El Mar de Jesús de Nazaret

23 abril, 2018 – Espiritualidad digital

Un dulce secuestro

En la alegoría del Buen Pastor, el adjetivo posesivo reviste enorme importancia. Jesús no habla, en general, de «las ovejas», sino de «sus ovejas».

Va llamando por su nombre a sus ovejas… Cuando ha sacado todas las suyas… El Señor distingue muy bien, a lo largo del discurso, a las ovejas suyas de las que no lo son. A los judíos les dirá: Vosotros no sois de mis ovejas (Jn 10, 26).

¿Qué distingue a las ovejas del Buen Pastor de las demás? Las ovejas atienden a su voz… Lo siguen, porque conocen su voz.

Todo comienza en la escucha. Cuando un cristiano escucha cada día con reverencia la palabra de Dios y la medita en su corazón, como la Virgen, esa palabra se apodera de él, lo secuestra dulcemente y lo convierte en oveja de Cristo.

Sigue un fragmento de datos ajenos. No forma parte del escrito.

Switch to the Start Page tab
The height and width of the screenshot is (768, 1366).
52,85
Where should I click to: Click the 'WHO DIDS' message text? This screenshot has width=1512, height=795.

Y es que «cristiano» es quien pertenece a Cristo, como pertenece la oveja al pastor. El hecho de rezar todos los días, pidiendo favores al cielo y examinando tu conciencia, es bueno y piadoso, pero no te convierte en cristiano. No por pedir, ni por obrar, perteneces a Cristo. Meditar la palabra, y dejarte secuestrar por ella, te hace cristiano, como a María.